• [DATASET]:
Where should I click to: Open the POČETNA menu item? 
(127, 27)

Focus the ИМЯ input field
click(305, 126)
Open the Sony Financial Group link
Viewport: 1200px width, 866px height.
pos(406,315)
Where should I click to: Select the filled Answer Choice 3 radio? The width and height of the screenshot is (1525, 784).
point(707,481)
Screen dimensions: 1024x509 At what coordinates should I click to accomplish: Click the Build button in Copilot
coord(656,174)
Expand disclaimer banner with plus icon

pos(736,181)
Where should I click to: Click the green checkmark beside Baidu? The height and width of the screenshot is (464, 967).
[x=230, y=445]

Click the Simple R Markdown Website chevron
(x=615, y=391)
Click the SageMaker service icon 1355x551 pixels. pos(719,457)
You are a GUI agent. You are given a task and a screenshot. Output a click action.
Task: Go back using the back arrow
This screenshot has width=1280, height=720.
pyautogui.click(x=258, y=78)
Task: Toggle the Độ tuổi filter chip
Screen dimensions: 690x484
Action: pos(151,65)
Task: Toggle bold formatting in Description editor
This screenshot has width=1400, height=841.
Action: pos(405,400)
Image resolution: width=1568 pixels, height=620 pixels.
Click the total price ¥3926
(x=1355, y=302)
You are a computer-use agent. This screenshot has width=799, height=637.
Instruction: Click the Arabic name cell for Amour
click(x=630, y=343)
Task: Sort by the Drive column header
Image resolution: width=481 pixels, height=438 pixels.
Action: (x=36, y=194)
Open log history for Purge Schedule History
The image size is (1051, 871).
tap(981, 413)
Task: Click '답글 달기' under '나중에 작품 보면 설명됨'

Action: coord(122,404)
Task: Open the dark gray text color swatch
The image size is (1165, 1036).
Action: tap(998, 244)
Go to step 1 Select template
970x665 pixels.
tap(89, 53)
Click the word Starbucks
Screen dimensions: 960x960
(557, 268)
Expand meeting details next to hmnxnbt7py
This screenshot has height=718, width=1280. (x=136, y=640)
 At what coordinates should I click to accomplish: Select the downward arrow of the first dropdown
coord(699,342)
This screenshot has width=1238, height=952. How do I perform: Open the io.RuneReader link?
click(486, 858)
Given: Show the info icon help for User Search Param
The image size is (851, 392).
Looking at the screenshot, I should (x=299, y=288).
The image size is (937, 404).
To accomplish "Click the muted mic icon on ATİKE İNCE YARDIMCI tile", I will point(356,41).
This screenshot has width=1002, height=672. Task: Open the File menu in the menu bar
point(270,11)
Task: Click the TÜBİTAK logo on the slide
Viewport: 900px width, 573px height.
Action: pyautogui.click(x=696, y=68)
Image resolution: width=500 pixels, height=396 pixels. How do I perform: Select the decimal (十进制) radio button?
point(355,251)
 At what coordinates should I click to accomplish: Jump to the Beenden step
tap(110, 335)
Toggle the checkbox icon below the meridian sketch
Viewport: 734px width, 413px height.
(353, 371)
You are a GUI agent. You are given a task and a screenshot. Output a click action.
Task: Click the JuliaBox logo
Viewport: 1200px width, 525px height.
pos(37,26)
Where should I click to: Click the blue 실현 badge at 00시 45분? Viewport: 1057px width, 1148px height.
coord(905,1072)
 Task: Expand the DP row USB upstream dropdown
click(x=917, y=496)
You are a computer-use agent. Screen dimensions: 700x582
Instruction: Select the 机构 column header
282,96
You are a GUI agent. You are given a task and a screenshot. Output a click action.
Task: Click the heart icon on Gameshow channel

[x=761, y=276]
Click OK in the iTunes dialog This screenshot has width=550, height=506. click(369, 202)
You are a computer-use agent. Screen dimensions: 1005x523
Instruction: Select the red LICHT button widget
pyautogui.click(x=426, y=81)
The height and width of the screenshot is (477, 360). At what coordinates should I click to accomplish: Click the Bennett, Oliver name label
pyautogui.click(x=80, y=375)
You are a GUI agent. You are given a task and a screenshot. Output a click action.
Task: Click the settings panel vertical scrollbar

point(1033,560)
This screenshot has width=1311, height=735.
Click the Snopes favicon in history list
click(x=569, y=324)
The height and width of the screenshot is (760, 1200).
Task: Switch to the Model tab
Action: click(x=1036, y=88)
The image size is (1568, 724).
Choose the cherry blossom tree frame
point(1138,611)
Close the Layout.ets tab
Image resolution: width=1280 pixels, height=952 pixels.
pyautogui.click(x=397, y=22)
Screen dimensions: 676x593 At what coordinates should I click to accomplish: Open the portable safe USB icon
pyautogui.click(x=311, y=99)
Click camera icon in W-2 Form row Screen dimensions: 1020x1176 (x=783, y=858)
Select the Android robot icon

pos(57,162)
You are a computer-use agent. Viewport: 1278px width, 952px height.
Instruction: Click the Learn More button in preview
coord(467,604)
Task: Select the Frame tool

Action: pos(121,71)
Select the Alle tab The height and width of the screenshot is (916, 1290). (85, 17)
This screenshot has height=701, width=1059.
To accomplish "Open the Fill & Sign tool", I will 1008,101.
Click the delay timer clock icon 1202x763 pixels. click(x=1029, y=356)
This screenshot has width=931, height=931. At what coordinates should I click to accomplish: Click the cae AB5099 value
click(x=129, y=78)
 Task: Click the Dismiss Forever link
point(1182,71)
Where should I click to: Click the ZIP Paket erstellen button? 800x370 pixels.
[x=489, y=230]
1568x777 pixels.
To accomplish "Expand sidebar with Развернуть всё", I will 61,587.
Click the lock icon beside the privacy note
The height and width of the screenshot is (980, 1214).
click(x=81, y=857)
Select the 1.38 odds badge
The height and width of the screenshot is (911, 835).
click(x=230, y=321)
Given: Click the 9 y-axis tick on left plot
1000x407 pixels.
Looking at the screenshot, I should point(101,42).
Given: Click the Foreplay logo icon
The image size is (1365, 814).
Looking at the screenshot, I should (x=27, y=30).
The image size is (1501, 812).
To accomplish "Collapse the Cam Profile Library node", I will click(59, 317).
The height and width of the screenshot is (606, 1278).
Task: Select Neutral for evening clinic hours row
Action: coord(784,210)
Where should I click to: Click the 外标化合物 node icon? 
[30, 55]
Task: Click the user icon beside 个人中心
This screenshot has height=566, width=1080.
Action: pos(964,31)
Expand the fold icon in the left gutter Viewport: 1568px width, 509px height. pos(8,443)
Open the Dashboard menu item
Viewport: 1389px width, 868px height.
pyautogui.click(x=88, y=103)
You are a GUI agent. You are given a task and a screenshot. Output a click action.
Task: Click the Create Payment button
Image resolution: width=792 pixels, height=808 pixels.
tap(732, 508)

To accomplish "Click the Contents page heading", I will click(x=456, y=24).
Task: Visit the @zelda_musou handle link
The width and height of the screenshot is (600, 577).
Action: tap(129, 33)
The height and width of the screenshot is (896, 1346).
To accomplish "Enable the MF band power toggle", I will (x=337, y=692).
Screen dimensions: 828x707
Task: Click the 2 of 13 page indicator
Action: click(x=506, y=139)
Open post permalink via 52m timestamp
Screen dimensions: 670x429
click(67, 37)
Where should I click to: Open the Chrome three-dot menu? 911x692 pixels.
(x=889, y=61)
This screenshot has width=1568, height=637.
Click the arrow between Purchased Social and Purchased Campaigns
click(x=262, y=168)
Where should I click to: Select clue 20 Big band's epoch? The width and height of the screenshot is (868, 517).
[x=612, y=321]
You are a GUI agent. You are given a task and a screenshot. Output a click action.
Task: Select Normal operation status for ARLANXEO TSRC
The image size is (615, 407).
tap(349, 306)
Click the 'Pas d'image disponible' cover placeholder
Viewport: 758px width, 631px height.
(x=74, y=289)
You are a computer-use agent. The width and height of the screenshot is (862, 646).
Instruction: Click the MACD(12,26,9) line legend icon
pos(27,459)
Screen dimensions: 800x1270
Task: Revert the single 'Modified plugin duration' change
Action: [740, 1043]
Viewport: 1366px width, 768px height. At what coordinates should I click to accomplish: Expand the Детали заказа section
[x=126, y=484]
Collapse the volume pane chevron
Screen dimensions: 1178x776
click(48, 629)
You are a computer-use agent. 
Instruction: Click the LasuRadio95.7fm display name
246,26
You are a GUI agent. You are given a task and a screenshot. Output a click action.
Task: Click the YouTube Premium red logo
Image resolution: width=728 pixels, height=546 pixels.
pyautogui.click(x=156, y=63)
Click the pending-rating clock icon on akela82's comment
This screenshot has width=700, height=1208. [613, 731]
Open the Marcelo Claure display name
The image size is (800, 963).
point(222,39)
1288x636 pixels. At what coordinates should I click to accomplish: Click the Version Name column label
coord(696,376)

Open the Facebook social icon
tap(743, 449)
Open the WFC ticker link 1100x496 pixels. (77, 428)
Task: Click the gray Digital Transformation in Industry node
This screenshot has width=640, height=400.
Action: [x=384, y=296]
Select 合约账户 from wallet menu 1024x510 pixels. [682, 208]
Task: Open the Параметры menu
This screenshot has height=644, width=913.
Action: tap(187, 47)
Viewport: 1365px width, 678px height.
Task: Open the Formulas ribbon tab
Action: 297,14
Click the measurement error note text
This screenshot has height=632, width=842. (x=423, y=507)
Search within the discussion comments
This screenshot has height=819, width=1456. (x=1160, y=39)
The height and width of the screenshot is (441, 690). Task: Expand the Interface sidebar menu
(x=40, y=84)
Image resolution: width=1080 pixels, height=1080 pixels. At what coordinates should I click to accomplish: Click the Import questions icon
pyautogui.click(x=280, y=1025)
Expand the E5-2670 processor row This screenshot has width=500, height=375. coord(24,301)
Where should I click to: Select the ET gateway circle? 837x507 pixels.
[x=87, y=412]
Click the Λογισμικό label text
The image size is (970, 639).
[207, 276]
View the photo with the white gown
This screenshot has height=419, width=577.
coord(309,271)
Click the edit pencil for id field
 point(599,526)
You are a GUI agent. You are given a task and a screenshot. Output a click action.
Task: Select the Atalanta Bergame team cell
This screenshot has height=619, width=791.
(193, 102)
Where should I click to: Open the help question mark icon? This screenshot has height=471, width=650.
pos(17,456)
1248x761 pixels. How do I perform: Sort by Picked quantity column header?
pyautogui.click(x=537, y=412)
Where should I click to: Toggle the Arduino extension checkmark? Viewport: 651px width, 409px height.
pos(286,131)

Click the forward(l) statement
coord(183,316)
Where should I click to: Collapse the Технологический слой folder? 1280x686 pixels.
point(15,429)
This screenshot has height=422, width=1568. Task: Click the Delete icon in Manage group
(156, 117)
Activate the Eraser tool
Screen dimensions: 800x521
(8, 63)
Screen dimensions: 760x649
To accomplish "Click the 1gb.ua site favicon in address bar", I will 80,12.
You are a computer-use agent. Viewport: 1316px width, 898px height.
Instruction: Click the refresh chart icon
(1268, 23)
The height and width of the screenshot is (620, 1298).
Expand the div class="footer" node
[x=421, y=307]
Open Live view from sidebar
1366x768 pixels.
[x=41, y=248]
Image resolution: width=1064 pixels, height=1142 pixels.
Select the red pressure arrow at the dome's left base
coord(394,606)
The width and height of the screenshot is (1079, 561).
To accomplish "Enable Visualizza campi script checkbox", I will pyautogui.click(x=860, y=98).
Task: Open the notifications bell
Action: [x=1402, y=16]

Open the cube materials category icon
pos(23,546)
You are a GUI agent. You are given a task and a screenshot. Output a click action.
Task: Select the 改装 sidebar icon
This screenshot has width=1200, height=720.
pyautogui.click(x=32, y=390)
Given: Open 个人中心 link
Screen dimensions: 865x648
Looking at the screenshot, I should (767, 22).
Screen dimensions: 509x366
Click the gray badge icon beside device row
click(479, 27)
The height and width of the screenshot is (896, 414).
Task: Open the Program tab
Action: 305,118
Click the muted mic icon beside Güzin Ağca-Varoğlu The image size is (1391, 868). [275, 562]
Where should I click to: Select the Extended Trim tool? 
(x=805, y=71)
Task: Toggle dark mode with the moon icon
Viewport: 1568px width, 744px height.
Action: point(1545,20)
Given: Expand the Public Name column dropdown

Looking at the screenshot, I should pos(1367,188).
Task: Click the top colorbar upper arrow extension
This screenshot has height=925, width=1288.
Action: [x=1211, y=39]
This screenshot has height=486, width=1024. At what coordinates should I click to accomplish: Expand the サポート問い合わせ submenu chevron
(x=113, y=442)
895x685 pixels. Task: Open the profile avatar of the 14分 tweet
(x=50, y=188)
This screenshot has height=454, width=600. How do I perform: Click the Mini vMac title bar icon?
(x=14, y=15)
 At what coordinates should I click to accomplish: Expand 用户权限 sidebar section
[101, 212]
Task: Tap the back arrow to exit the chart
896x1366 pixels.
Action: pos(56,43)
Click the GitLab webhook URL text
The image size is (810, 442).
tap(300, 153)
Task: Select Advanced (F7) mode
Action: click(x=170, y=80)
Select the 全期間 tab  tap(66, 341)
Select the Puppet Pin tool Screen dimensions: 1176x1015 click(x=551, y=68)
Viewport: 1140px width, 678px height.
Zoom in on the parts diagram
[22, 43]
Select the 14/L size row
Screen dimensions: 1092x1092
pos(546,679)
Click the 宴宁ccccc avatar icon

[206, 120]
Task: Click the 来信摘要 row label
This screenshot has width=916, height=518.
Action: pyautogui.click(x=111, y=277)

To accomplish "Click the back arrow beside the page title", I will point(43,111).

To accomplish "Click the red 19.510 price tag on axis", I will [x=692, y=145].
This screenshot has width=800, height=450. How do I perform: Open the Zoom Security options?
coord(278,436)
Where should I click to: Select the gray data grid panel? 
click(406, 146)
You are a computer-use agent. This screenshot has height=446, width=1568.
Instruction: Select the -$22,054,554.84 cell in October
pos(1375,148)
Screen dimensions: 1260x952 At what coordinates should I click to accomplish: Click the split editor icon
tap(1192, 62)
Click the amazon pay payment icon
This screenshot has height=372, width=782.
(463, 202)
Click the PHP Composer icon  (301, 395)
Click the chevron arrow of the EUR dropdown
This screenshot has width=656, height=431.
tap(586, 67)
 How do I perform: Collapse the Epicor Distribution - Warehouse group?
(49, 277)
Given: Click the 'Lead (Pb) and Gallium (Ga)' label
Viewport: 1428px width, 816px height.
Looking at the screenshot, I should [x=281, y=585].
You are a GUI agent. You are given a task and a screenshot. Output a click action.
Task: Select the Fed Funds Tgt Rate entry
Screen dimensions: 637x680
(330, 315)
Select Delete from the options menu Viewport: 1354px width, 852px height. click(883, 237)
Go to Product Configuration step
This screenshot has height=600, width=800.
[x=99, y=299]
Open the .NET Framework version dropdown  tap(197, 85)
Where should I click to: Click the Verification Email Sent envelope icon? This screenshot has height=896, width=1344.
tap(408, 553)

• [ASSIGNMENT]: Print exactly the lines above, between the one holding "Click the arrow" and the one holding "Task: Select Normal", inclusive, and nothing besides.

• [ANSWER TO THE EXERCISE]:
Click the arrow between Purchased Social and Purchased Campaigns
click(x=262, y=168)
Where should I click to: Select clue 20 Big band's epoch? The width and height of the screenshot is (868, 517).
[x=612, y=321]
You are a GUI agent. You are given a task and a screenshot. Output a click action.
Task: Select Normal operation status for ARLANXEO TSRC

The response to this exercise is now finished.